— EXERCISES —
A) Revise the thread on HTML report size by reproducing everything from "luke-hill · 2023-12-08T16:50:34Z" down to "the edge off." with "browser" replaced by "client".
B) Carry on the thread on HTML report size from its final sentence.

— DOCUMENT EXTRACT —
====

It seems to me that a key problem with the report size is that the overall architecture currently assumes that all the messages have to be on the browser page for the HTML to be rendered.

I realise that this makes the formatter easy to install (since you don't need a JavaScript runtime), but could we consider changing the way this all hangs together so that the rendering happens outside of the browser, and the generated HTML is just a static page?

luke-hill · 2023-12-08T16:50:34Z

Given the original issue has been fixed. I propose we close this and if future issues come up (In the years since the original report there have been a lot of major releases of the formatter / flavours), then we have better reproduction scenarios

mattwynne · 2023-12-08T18:05:27Z

I still think we have the same underlying architectural problem with, at least in cucumber-ruby and cucumber-js, still sending all the messages to the browser for rendering, don't we?

davidjgoss · 2023-12-09T14:42:20Z

I still think we have the same underlying architectural problem with, at least in cucumber-ruby and cucumber-js, still sending all the messages to the browser for rendering, don't we?

That situation is unchanged since this was raised, yeah. I think for cucumber-jvm users, omitting the step definition messages took most of the edge off.

[earlier] but could we consider changing the way this all hangs together so that the rendering happens outside of the browser, and the generated HTML is just a static page?

I don't think that would meaningfully change the story - either way, all of the relevant data is still inside of the generated HTML file, whether it's in JSON or HTML form. Externalising the data would be one approach, but I think the report being a self-contained file is too useful to lose. Maybe this a way Cucumber Reports could differentiate itself, if we develop it a bit more.

====

Rows from a screen grounding dataset
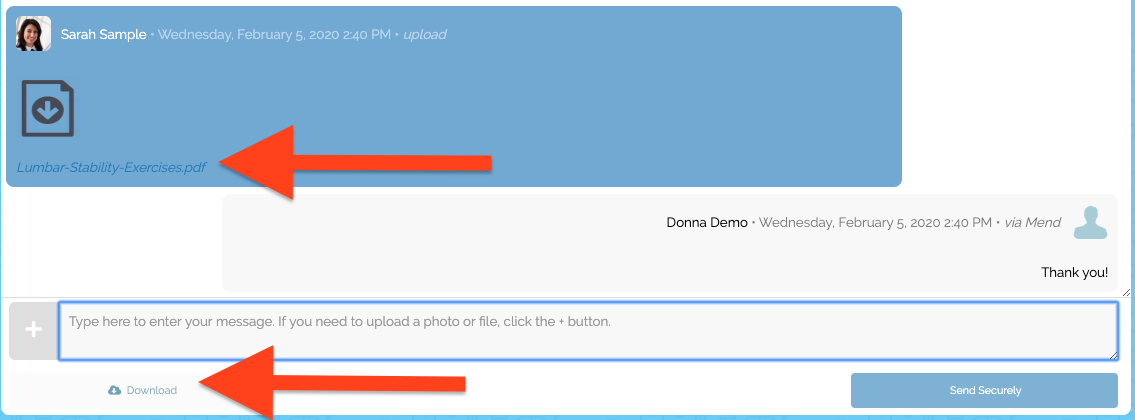This screenshot has width=1135, height=420.
Task: Click the timestamp on Donna Demo's message
Action: coord(875,222)
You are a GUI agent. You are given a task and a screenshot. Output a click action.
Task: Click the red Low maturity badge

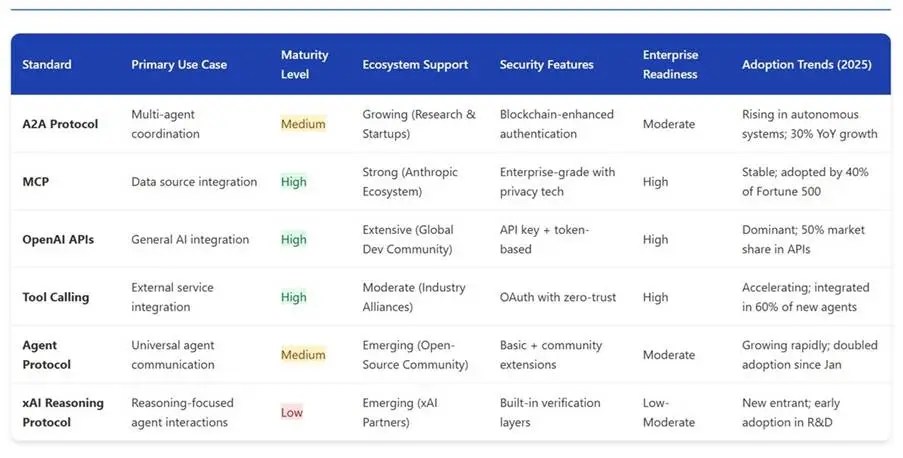[292, 412]
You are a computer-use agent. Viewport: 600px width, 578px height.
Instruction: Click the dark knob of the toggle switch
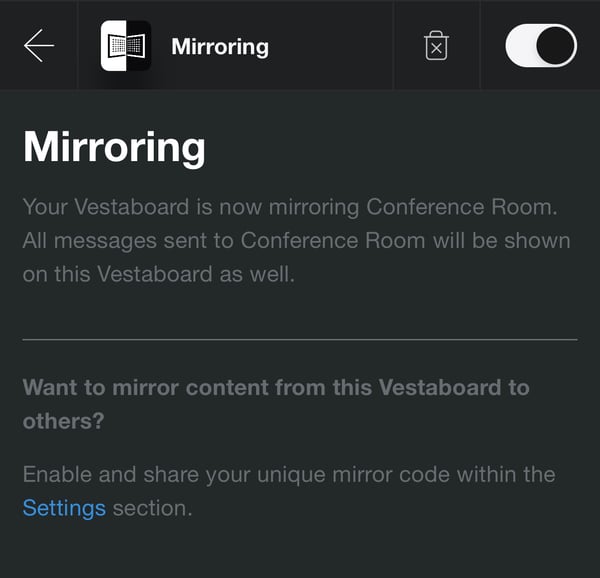click(x=556, y=46)
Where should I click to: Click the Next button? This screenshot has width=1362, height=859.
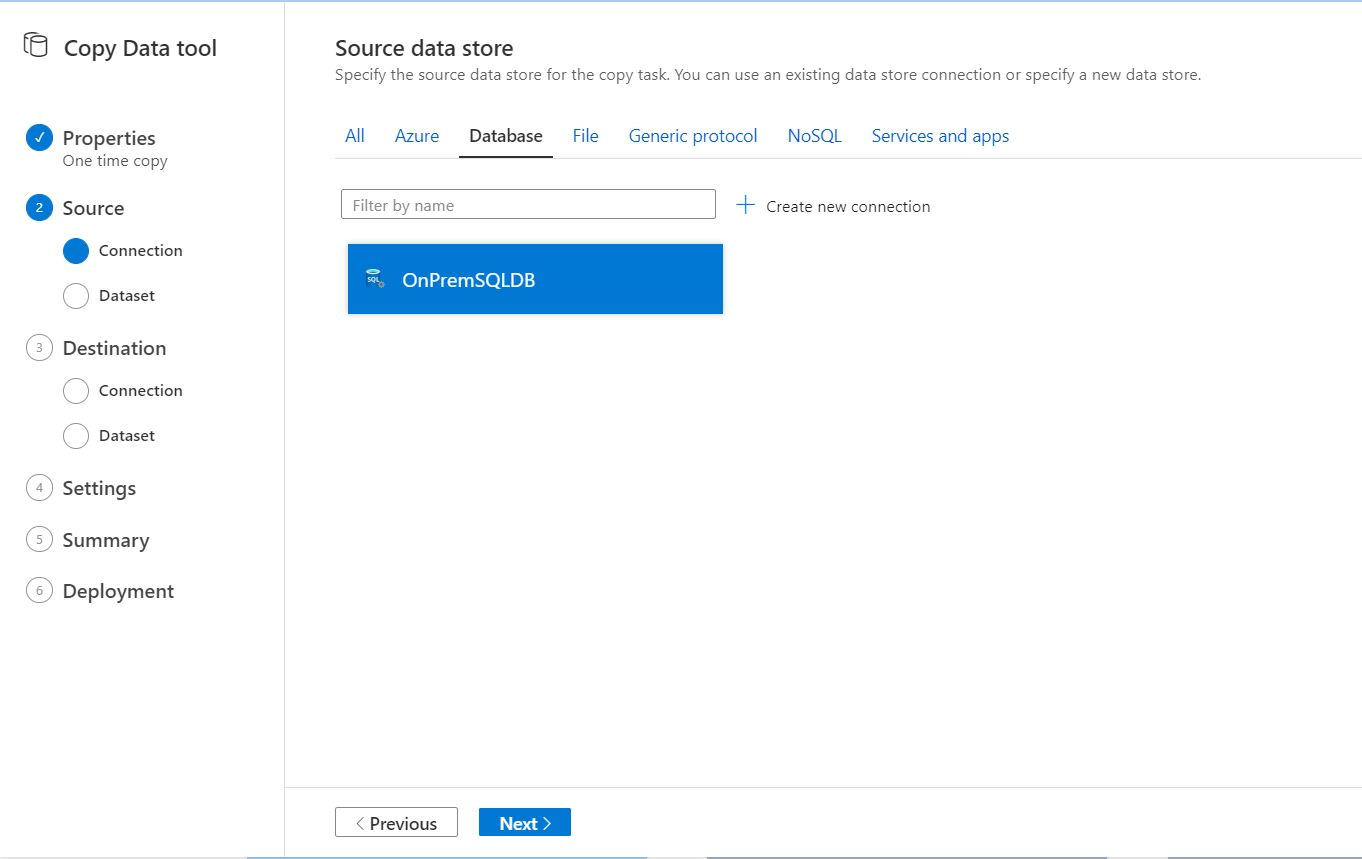pyautogui.click(x=524, y=822)
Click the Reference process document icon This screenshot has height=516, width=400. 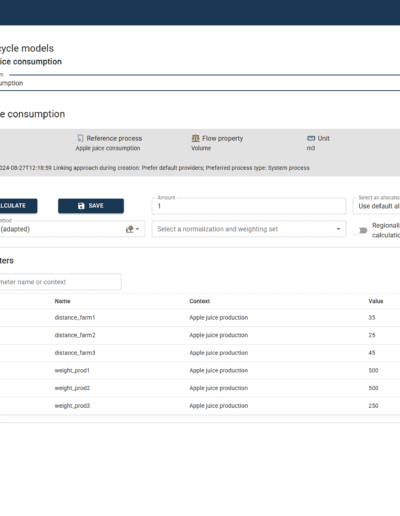pyautogui.click(x=80, y=138)
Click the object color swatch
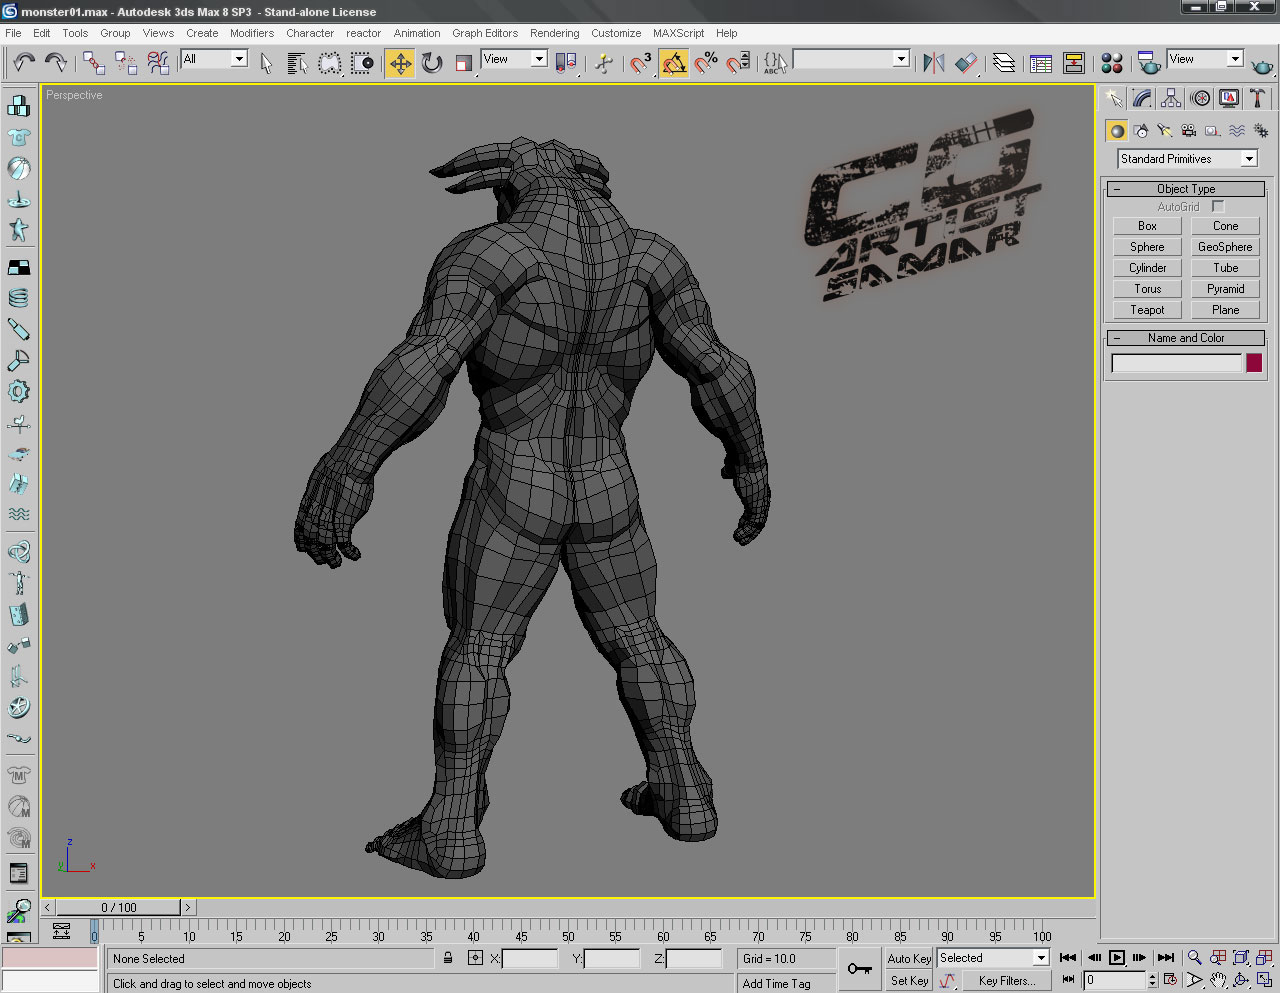 [1254, 363]
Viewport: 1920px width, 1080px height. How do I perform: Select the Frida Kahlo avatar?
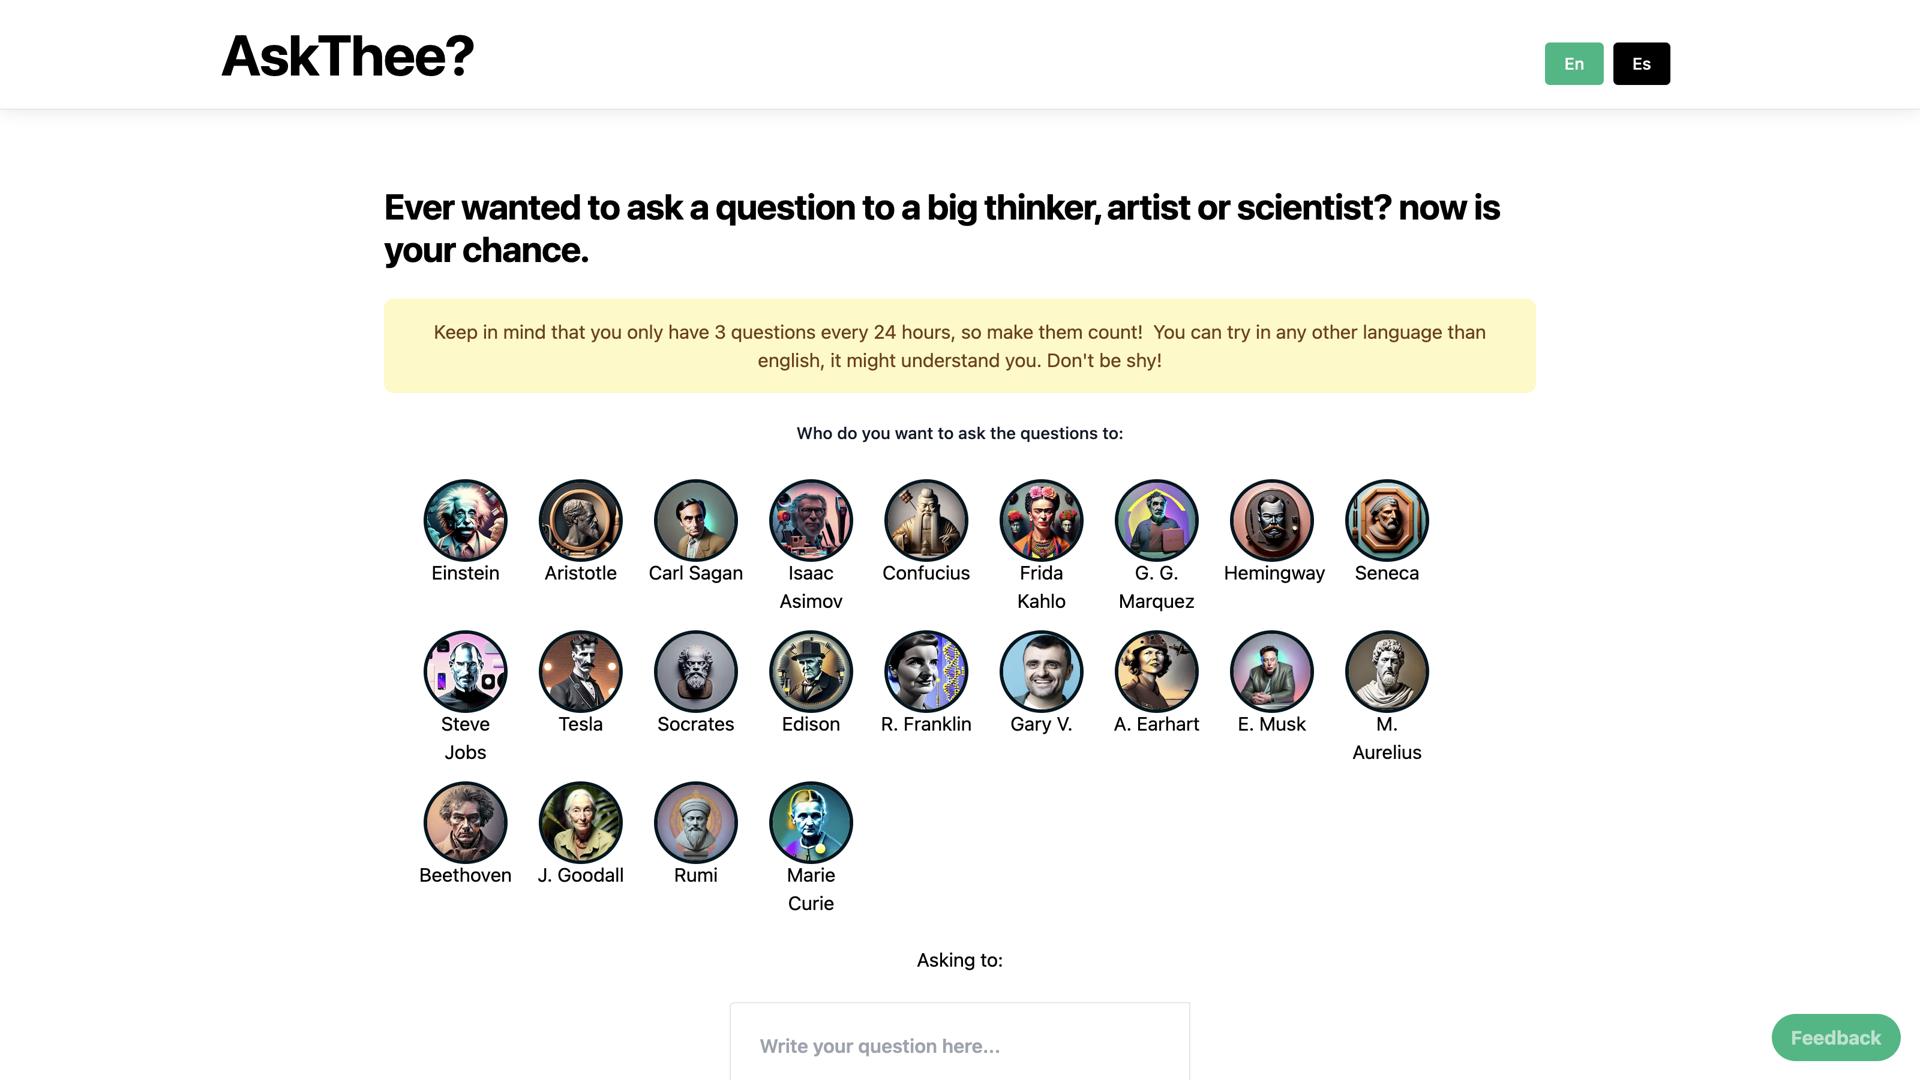click(1041, 520)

====

— EXPECTED OUTPUTS —
A)
luke-hill · 2023-12-08T16:50:34Z

Given the original issue has been fixed. I propose we close this and if future issues come up (In the years since the original report there have been a lot of major releases of the formatter / flavours), then we have better reproduction scenarios

mattwynne · 2023-12-08T18:05:27Z

I still think we have the same underlying architectural problem with, at least in cucumber-ruby and cucumber-js, still sending all the messages to the client for rendering, don't we?

davidjgoss · 2023-12-09T14:42:20Z

I still think we have the same underlying architectural problem with, at least in cucumber-ruby and cucumber-js, still sending all the messages to the client for rendering, don't we?

That situation is unchanged since this was raised, yeah. I think for cucumber-jvm users, omitting the step definition messages took most of the edge off.

B)
For the formatter, I think effort would be well-spent trying to reduce the volume of data we need for a useful report and reducing the size of the generated file. A couple of thoughts:

As you hinted before, cucumber-jvm has some code to filter out messages that the formatter doesn't actually need - we could apply this to all languages (and actually shift it left into this library, ideally) - this won't move the needle much but it's worth doing
With Proposal: Switch to a test case-centric model #283, I think we could omit gherkin documents and sources, and even all pickles except those actually realised as test cases
We should also work to ensure the baseline size is as small as possible i.e. the bundle size of the React app (BTW, this was just cut in half by Replace search engine and improve UX react-components#337).

I'm happy to raise new issues for 1 and 3 and work on these.

mattwynne · 2023-12-09T15:49:51Z

I don't think that would meaningfully change the story - either way, all of the relevant data is still inside of the generated HTML file, whether it's in JSON or HTML form.

My sense was that, by carrying all the messages into the document, we have a lot of irrelevant data as well as the relevant stuff.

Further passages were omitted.